I am totally cribbing the title from the post at Brighthand that I made about this. However, this is a good bit longer, and more following my thinking of this application and what it means for mobile devices.
I’ve got this major gripe with the mobile devices that we call smartphones – they aren’t all that smart. Yes, they are full of the hardware – and in some cases software – that desktops had less than a half decade ago. But, they aren’t really all that intelligent/understanding/wise/proactive/etc. You see, a mobile that is ascribed to having some aspect of intelligence should act on that. It should learn me and present me with what I need when I need it. And it should do it without me having to poke and prod for much of anything. Given where we are these days, I don’t think mobiles have been doing a good job of that… but that can and possibly will change now.
Last week, Nokia’s BetaLabs released this experimental application called Nokia Bots. Nokia Bots is a collection of four mini-apps which work in the background (that is: while you are using or not using your mobile) and learn about how you use it; and then present options or simply respond to how you’d use your mobile.
There are four mini-apps that come with Nokia Bots: Profile Bot, Battery Bot, Alarm Bot, and Shortcut Bot. The Profile, Battery, and Alarm Bots work basically off of those respective events. These take about 2 days to gather information about your use and then – using the widget on the homescreen of an N97 or N97 Mini – display the changes that your device would want to do. These changes are optional and you can choose to accept them or not (coming back to this point).
In the case of the Shortcut Bot, you add a new shortcuts widget to your homescreen and then this changes as the bot learns about those applications that you most frequently use. There’s no option here of which applications to accept or not, but it does a reasonably good job of displaying what you use the most.
And so what ends up happening is that your mobile (in my case, my N97) begins to learn my usage patterns and starts to respond before I’d put my hand to it. In effect, not just having information about my use (metrics and analytics), but putting it to practice (intelligence and understanding).
This is something that I’ve really been wanting to dig more into with mobile devices – even before reading this excellent piece by Rita @ Symbian Guru. For all of the ability that our mobiles have to do things, most of the time they do nothing until we poke them. Being able to teach my mobile, or that my mobile can learn my actions, and then it would simply respond just makes too much sense.
It adds the smart into the idea of a smartphone.

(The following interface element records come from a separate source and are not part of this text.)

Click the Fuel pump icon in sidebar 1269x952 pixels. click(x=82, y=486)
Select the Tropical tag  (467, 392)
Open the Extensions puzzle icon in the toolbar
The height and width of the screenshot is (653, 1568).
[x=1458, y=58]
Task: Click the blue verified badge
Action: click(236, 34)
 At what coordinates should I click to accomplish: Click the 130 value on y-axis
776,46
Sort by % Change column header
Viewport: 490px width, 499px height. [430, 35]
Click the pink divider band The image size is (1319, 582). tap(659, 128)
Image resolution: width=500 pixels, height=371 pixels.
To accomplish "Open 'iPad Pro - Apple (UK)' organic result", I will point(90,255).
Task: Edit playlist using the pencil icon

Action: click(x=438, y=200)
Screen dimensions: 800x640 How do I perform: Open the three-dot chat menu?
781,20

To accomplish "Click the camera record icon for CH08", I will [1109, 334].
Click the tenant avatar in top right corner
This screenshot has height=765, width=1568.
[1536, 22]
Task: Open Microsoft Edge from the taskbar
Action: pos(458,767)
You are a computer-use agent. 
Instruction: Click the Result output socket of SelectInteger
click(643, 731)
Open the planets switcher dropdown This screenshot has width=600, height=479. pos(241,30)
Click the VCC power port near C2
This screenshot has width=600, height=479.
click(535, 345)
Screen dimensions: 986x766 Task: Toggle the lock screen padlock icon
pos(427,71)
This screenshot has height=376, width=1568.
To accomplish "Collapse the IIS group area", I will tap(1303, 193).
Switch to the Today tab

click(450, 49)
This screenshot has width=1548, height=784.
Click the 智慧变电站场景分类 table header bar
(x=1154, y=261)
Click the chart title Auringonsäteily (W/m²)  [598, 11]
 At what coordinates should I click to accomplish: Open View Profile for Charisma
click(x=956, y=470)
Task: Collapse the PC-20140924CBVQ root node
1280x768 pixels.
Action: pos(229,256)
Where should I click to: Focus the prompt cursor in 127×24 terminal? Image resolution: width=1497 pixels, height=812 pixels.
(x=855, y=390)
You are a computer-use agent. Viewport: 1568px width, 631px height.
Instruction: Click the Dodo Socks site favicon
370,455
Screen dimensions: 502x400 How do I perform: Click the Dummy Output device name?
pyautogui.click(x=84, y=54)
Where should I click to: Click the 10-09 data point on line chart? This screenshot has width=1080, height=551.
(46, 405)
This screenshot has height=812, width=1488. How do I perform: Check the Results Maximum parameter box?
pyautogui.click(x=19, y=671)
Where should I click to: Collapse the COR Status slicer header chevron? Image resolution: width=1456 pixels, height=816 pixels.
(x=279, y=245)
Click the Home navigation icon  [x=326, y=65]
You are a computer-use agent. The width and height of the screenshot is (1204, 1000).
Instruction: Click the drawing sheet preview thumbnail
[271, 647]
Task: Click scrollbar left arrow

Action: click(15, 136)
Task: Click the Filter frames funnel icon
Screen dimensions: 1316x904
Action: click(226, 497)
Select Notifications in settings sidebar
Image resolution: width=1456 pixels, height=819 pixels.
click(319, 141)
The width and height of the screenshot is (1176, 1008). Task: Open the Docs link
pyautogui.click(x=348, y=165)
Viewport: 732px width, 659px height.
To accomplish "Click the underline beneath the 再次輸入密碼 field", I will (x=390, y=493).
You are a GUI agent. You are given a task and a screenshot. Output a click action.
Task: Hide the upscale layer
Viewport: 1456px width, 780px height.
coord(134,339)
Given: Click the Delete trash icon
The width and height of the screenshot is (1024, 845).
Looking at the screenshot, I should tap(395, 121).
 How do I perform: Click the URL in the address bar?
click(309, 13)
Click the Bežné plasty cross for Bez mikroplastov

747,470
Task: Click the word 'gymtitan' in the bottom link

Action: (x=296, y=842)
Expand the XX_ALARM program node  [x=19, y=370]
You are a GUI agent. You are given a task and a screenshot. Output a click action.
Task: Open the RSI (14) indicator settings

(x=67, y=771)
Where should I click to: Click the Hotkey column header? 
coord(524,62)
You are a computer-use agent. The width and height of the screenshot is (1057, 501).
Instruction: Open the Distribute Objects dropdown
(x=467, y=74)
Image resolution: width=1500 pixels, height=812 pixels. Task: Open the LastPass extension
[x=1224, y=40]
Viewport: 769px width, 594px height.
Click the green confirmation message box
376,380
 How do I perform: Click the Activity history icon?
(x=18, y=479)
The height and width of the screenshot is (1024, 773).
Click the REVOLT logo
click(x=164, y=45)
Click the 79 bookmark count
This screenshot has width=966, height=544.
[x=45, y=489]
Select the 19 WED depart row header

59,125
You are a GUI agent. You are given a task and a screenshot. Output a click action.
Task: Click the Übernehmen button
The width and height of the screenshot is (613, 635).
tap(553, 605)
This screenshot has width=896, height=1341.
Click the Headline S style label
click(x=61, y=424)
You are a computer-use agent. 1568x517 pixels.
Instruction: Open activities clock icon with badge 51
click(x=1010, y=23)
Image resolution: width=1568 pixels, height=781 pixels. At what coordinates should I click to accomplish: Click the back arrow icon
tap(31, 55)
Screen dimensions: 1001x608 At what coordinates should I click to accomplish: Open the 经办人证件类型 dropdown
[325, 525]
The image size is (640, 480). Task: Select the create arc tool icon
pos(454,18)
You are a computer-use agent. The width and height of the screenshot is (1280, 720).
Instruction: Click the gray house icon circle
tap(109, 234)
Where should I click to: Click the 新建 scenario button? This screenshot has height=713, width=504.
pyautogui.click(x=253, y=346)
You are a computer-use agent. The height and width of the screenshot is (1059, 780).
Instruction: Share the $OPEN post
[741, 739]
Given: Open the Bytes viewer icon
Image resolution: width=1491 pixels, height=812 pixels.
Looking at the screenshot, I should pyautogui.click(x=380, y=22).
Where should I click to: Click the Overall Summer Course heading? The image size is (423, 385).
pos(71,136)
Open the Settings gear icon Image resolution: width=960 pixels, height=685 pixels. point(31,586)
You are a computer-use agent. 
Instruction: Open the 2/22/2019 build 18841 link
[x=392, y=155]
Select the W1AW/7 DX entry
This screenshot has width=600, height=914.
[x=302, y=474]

Some time back, I wrote an article at Brighthand where I had hoped that others would see that AI – or device intelligence and response – would sit as a major construct of how we understand smartphones. Here’s that definition that I proposed:
Smartphones are mobile devices which utilize cellular and wireless software to enhance the user experience of mobile-enabled services by connecting to those services by direct ties into the operating system and hardware of the mobile device.
Now, imagine these bots not just learning actions such as when you change a profile, or when you set regular alarms, but going as far as enabling or disabling wireless or web services in order to make communications or your device more efficient. Where the device learns that you don’t receive calls during a certain period and sends them all to SMS/MMS/VM, or that when you travel into a certain area that specific people are notified. If you will, your mobile not just taking on the point of being an off-loaded storage area for your brain, but it become an active secretary to interactions that free you to live better.
Ok, so that’s pushing it a bit far, but you can see my point and why Nokia Bots gets me excited. This is an example of a mobile user interface (UI) improving the overall user experience (UX) by responding to what I need, instead of me needing to poke it to respond to my need.
One of the ideas that I posted at Ideas.Symbian spoke about a widget-driven homescreen which moved widgets up and down, or open and closed them depending on the event that the user needed to respond to (context-driven widget area). There would be some intelligence in play here. In effect, the user would just know that in turning on the mobile that the relevant information was always there – there would be no need to hunt for it. I see Nokia Bots (and other UIs in development) as a half-step towards this kind of user interaction.
In my opinion, we’ve got more than enough power, graphics, storage, and ability under the hood of our mobile devices. We now need to start extracting more ability from them by leveraging all of the data that we know that mobiles already have. And yes, an intelligent mobile will be a less-replaced one. But, the benefit of this kind of intelligence might merit newer opportunities and challenges for mobile device and services companies – ones which will require them to not just churn out “smaller, faster, better,” but actually think about how the advancing of technology (hardware, software, and services) work with our behaviors to enrich our lives.
Such intelligence has been in our hands all along. Its pretty neat that now we can start to see it come out and be smart.